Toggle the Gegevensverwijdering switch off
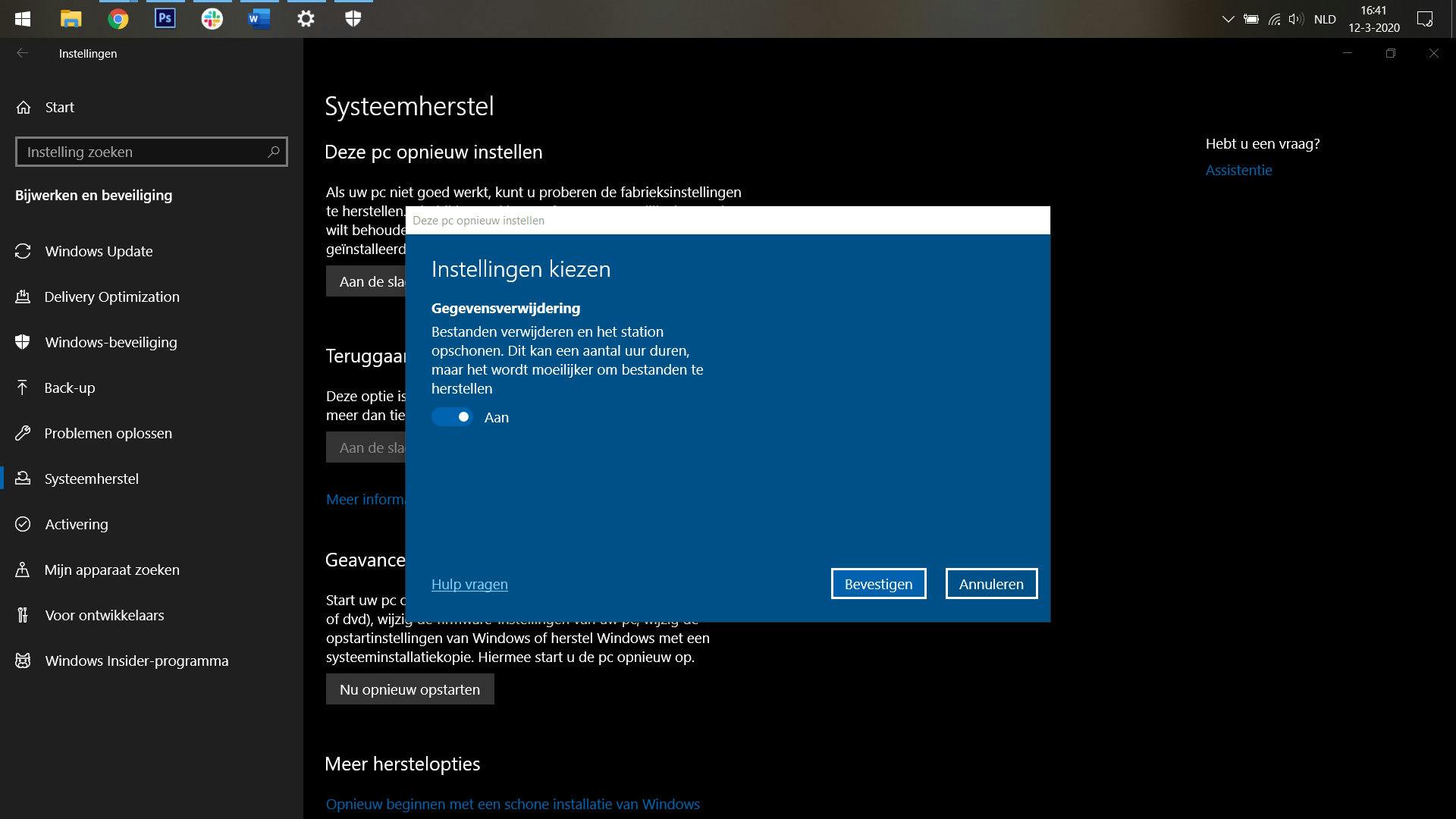1456x819 pixels. tap(452, 417)
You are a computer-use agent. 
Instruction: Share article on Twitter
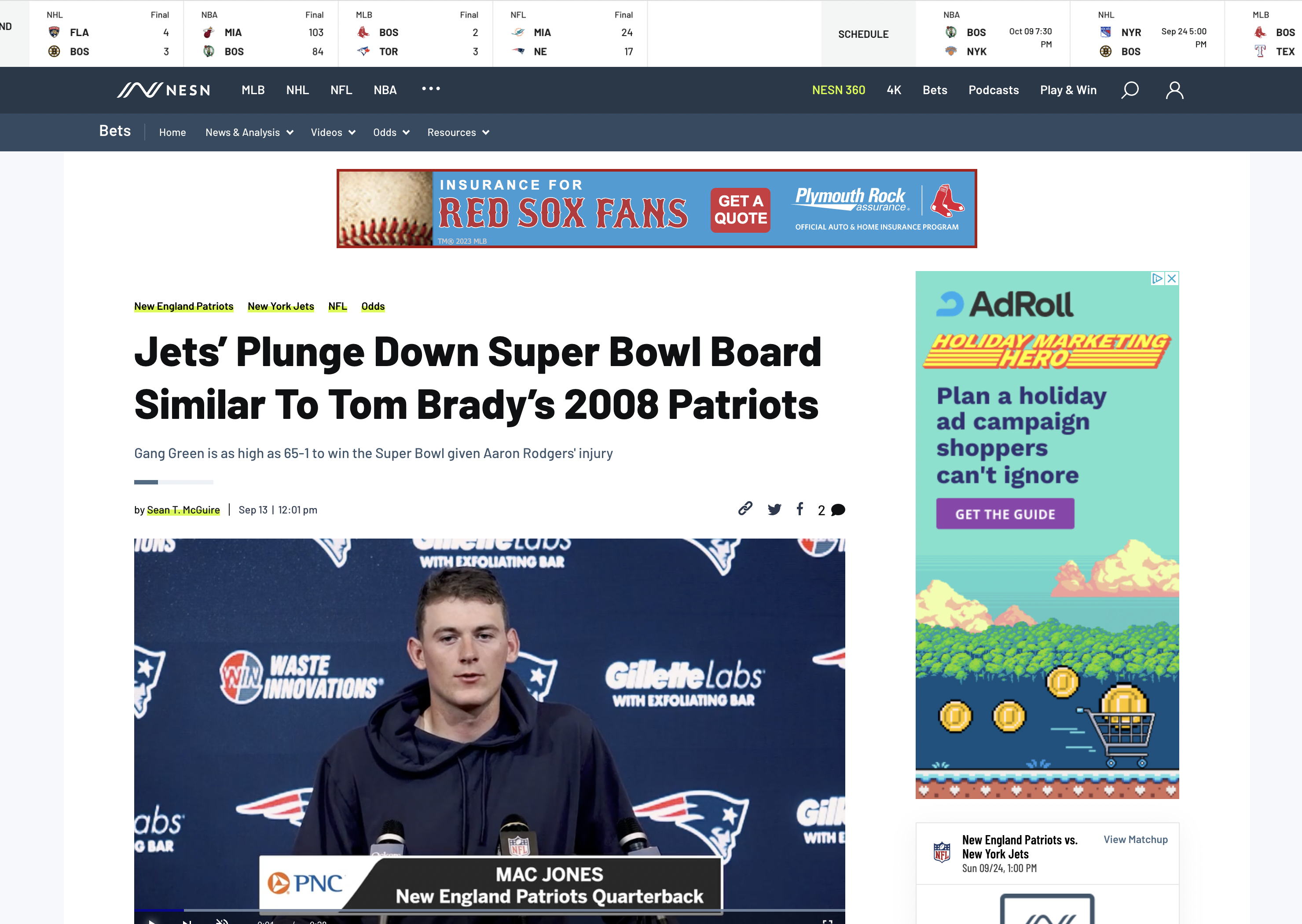pyautogui.click(x=774, y=509)
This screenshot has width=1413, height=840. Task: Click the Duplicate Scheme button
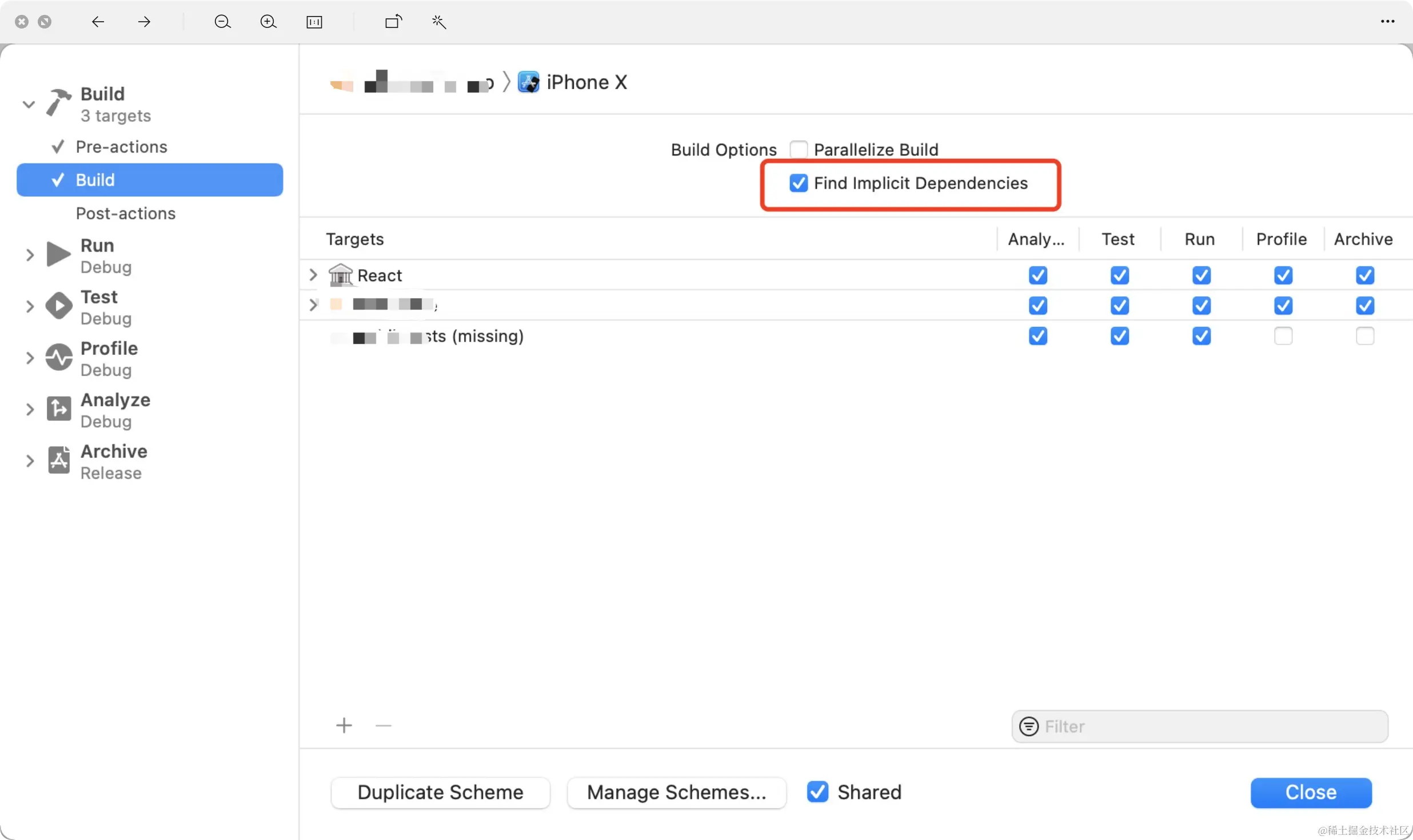pyautogui.click(x=440, y=793)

◆ ◆ ◆ ◆ ◆

Aim of the exercise:
Make an exact copy of the listing, with no images in it.

Reply to the exercise:
Toggle the Gegevensverwijdering switch off
1456x819 pixels. tap(452, 417)
You are a computer-use agent. 
Instruction: Share article on Twitter
pyautogui.click(x=774, y=509)
This screenshot has width=1413, height=840. Task: Click the Duplicate Scheme button
pyautogui.click(x=440, y=793)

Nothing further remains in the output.